The settlement decision follows two other recently settled language discrimination complaints. In June 1999, Miranda Chow, a Chinese-American, won a $55,000 settlement in an accent discrimination complaint that she filed with the EEOC. In May 1999, the U.S. Department of Health and Human Services’ Office of Civil Rights announced a settlement with the Contra Costa Department of Social Services that ensured that all county services and programs are accessible to persons who have limited English proficiency.

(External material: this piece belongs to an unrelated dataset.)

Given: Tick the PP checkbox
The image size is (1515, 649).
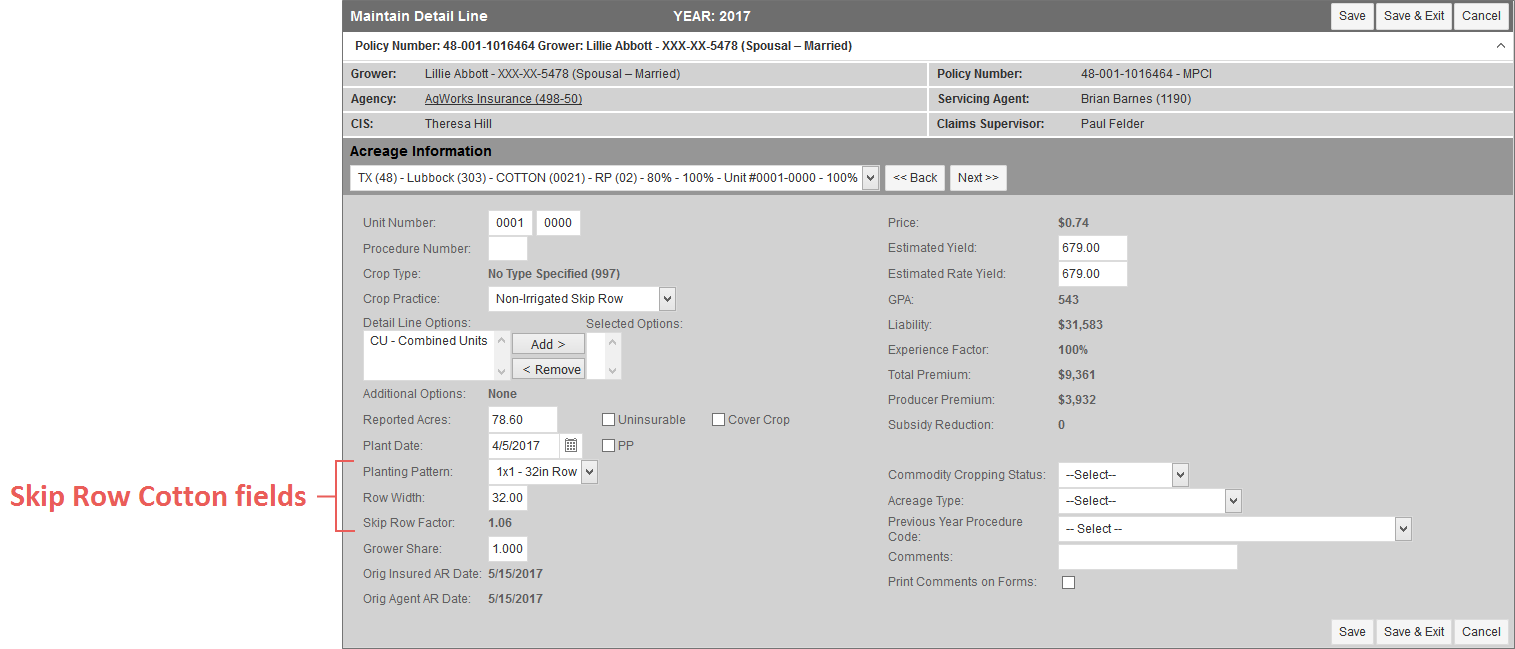Looking at the screenshot, I should click(608, 446).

The Language Rights Project works to combat language-based discrimination in the workplace, and to ensure equal access to government services. The Language Rights Information Line (1-800-864-1664) offers free legal advice and referrals in English, Spanish, Mandarin, and Cantonese to individuals who believe they have been subjected to discrimination based on their language or accent.

The case is Martinez et al. v. Lenox Health Care and Vencor, Inc. Attorneys Marielena Hincapie and Christopher Ho of the Employment Law Center and Ed Chen of the ACLU of Northern California represented the workers. The settlement was approved by U.S. District Court Judge Vaughn Walker.